State v. Olson

Citation436 N.W.2d 92
Decision Date24 February 1989
Docket NumberNo. C3-88-687,C3-88-687
PartiesSTATE of Minnesota, Respondent, v. Robert Darren OLSON, Appellant.
CourtSupreme Court of Minnesota (US)

Syllabus by the Court

Warrantless entry of defendant's dwelling, in absence of exigent circumstances, requires suppression of defendant's statement and, hence, a new trial.

Glenn P. Bruder, Bruce C. Douglas, Edina, for appellant.

Hubert H. Humphrey, III, Atty. Gen., St. Paul, and Tom Johnson, Hennepin County Atty., Anne F. Peek, Asst.
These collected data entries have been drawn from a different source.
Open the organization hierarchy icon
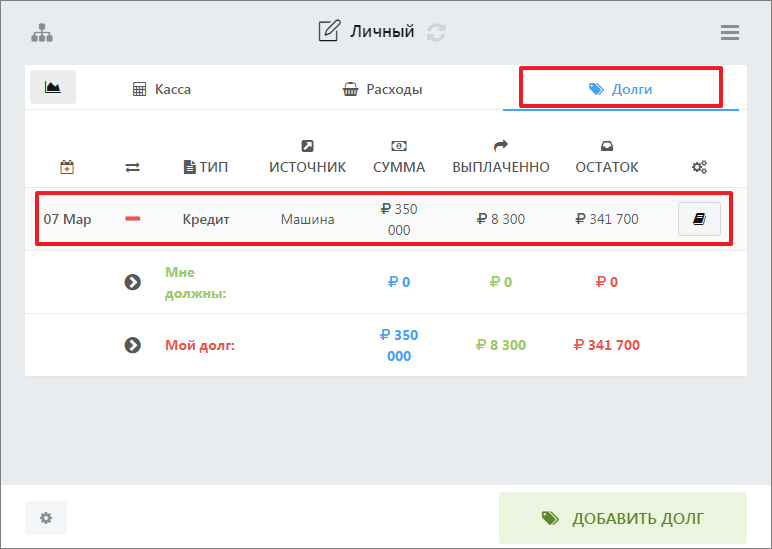This screenshot has height=549, width=772. click(42, 32)
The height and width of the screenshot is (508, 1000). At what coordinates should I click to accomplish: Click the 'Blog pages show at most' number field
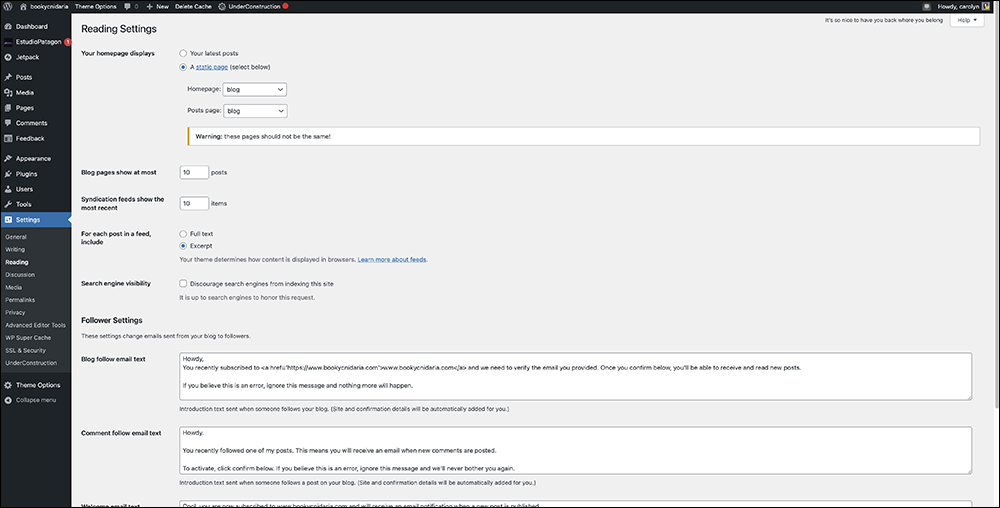point(194,172)
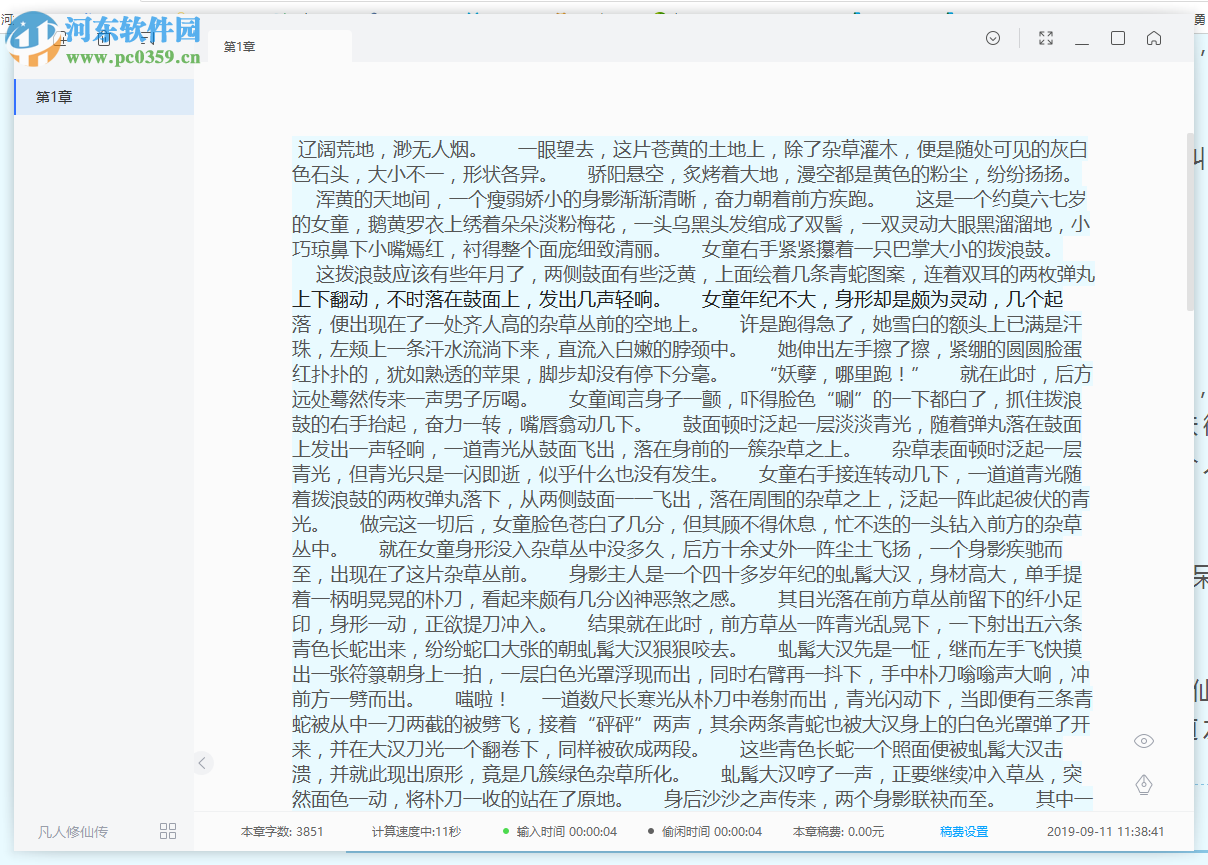The image size is (1208, 865).
Task: Click the 本章字数 word count display
Action: click(x=282, y=830)
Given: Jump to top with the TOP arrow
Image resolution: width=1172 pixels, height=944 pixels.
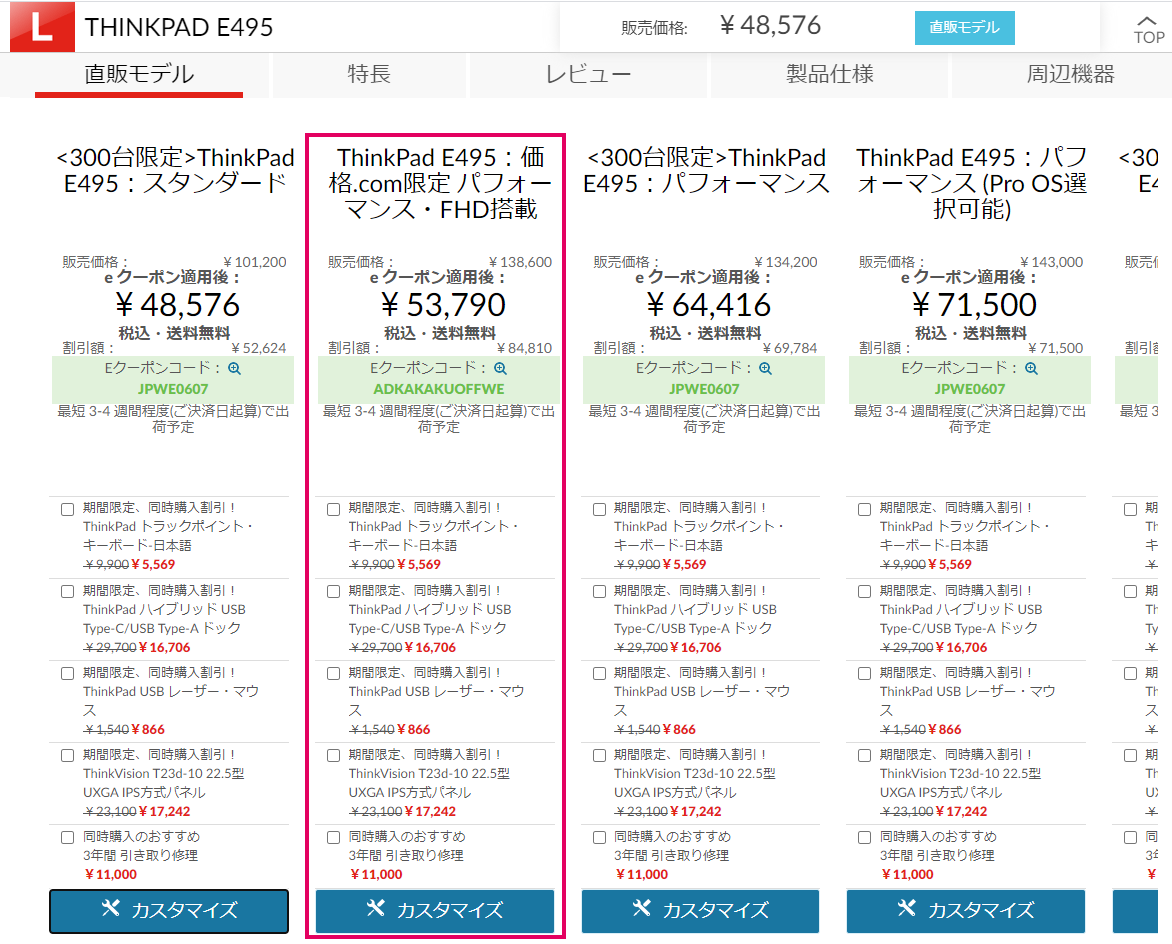Looking at the screenshot, I should [1147, 30].
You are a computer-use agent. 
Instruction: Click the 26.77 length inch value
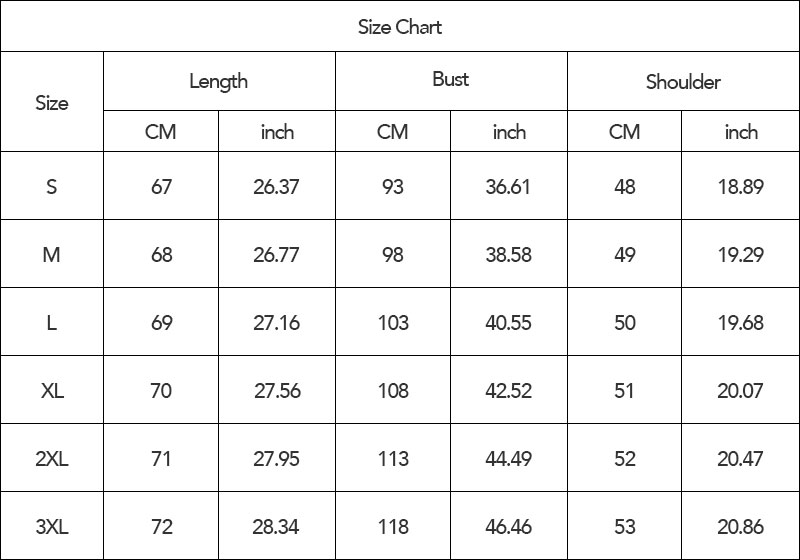point(276,255)
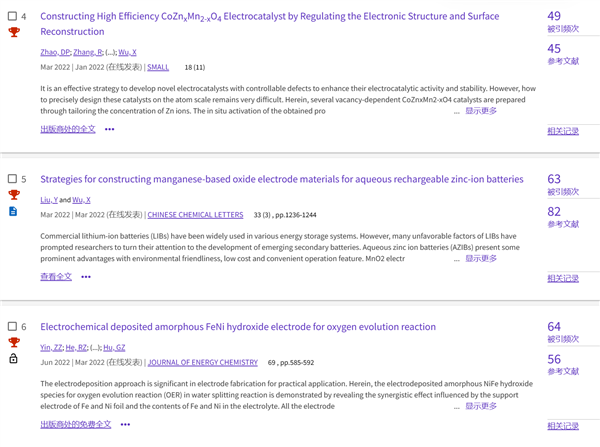Open the SMALL journal link
The width and height of the screenshot is (600, 447).
[x=158, y=67]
County Atty., Minneapolis, for respondent.

Heard, considered, and decided by the court en banc.

SIMONETT, Justice.

Defendant Robert Olson appeals his conviction for first degree murder, three counts of armed robbery, and three counts of second degree assault. He claims, among other things, that his arrest was illegal, lacking probable cause and accomplished by a warrantless entry of the place where he was staying. We conclude Robert Olson's constitutional rights were violated by the warrantless entry requiring suppression of tainted evidence, and reverse for a new trial.

On Saturday morning, July 18, 1987, shortly before 6 a.m., a lone gunman robbed an Amoco station in Minneapolis, shooting to death the station manager. The police were quickly alerted and, from the description of the robbery, suspected Joseph Ecker. Two officers drove to Ecker's home, arriving at about the same time as a brown Oldsmobile pulled up. The Oldsmobile tried to escape, spun out of control, and came to a stop. Two white males got out of the car and fled on foot. In short order one of the two men, who proved to be Joseph Ecker and who was identified as the robber-gunman, was captured inside his home. The other man, unidentified but described as tall, thin, a white male in his early twenties with sandy brown hair, escaped. It was now about 6:15 a.m.
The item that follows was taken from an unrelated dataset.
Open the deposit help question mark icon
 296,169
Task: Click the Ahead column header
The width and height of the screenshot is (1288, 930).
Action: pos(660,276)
Inside the abandoned Oldsmobile police found a sack of money and the weapon soon thereafter identified as the murder weapon. Also in the car was a title certificate showing the Oldsmobile's owner to be Keith Jacobson. The name Rob Olson appeared on the certificate as a secured party but with the name crossed out; the bottom half of the certificate, used to transfer title, was missing. There was also a letter in the car, dated May 11, 1987, from an insurance company, addressed to Roger R. Olson, 3151 Johnson Street. A second search of the car pursuant to a search warrant revealed a videotape rental receipt dated July 16, 1987 (2 days earlier), issued to Rob Olson. The police verified that a Robert Olson lived at 3151 Johnson Street. The police talked to Ecker and a woman who had been in the house when Ecker was arrested. Neither identified Robert Olson as having been in the getaway Oldsmobile or connected with the robbery. The woman gave the names of persons who had been with Ecker the night before; Olson's name was not among them. The police were unable to locate Keith Jacobson.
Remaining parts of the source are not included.